Lavoura Arcaica habita esse universo estético que desafia o tempo. Permanece inclassificável e indomesticável. Desafia quem se aproxima, desintegra enquadramentos simplistas, abre interlocução perturbadora e permanente com as percepções atentas que se dispõem a explorar suas sobreposições de mundo.

Não atende a modismos, tendências, movimentos. É manifestação direta, emanação corpórea que repele as próprias convenções gramaticais ao tensionar memória e desejo, paixão e reflexão, palavra e tempo. 

Sua força não reside em narcisismos autorais – ela estilhaça a função-autor, atravessada pelo discurso-vertigem de André, que, por sua vez, nos ‘sequestra’ para uma experiência-limite de viver o que ali é vivido –, mas na universalidade dos gestos e na recomposição da experiência de mundo, quase infantil (as formas, as plantas, o alimento, a terra, o cheiro, a luz). 

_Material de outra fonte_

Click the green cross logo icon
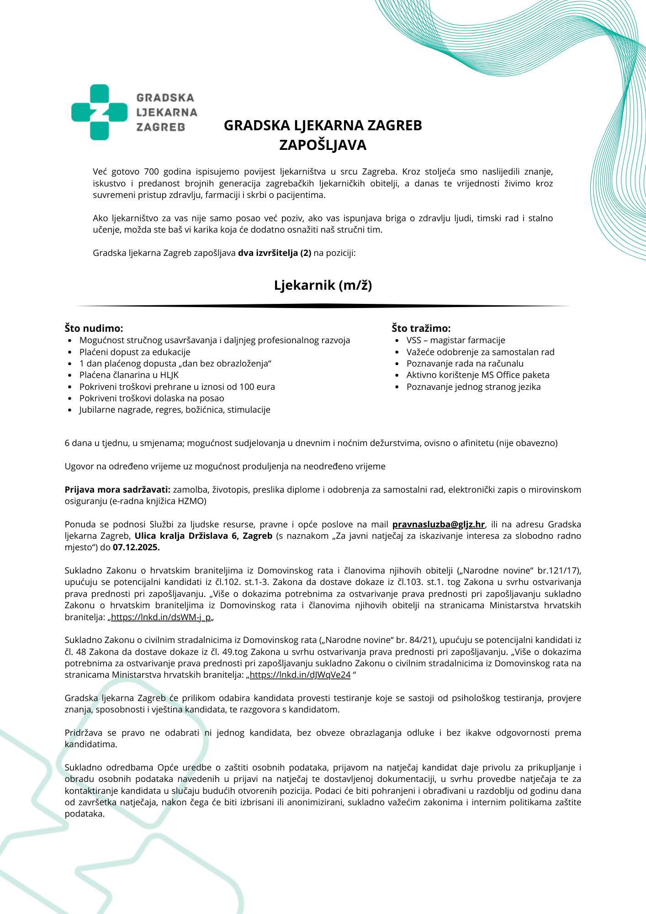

Lavoura é uma experiência única, um divisor de águas – se se deixar sua brutalidade anticonvencional perfurar nossas bem comportadas expectativas. 

Seu enquadramento histórico e seu entorno fundador – igualmente indomesticáveis – também participam de sua experiência presente: quando publicado por Raduan Nassar, em 1975, o livro incomodou leituras previsíveis e bem comportadas. Assim como o filme, lançado em 2001. 

Eram ambos sementes. 

Foi preciso o tempo para que tais experiências narrativas fossem minimamente absorvidas. Curiosamente, o livro ‘brotou’ pela ação do tempo, mas também pela ação do filme, que nos obrigou a todos a ler e reler a, então, obra-prima de Raduan. O filme de Luiz Fernando Carvalho foi a chuva atrevida – película líquida – que se juntou à terra semeada e raduânica – o texto cravado no papel. 

O universo de Lavoura Arcaica é, portanto, muito maior que o livro e o filme, além de ser os dois: é um universo que compreende as vivências e os desejos que permearam e continuam a permear a existência da obra. 

Não é por acaso que o filme de Luiz Fernando Carvalho, a despeito dos prêmios conquistados mundo afora, também habita o significado de ‘semente’. 

Para a nossa singular felicidade, o ‘brotamento’ deste marco do cinema mundial está diante dos nossos olhos presentes. 20 anos depois de sua chegada às telas do cinema, o filme Lavoura recebeu sua chuva: o Brasil ferido de morte pela sanha neoliberal estruturada em colapso dos sentidos e, portanto, da linguagem. 

Nós nunca precisamos tanto de Lavoura Arcaica. Nosso despedaçamento diante da dor provocada por nossas elites violentas requer um encontro com o despedaçamento de André, com o oratório de uma revolta lírica represada que explode e retorna delicadamente ao âmago das lembranças que nos tornam humanos.  

Muito se diz, nesses tempos tão ferozes, que a arte é o único caminho que nos restou para reencontrar a delicadeza e a passagem ao ato – o ato político de reverter o horror que tem condenado o Brasil a uma regressão interminável. 

A força de Lavoura Arcaica enquanto obra universal – que, no entanto, consagra uma experiência tão brasileira no seio de uma família de imigrantes e sua relação com a língua e com a terra –, é inequívoca. Mais ainda sua força enquanto obra política – que nos retira da mesmice discursiva mantenedora da escravidão leitora e cognitiva. 

É hora de colher os sentidos para ressemear a terra.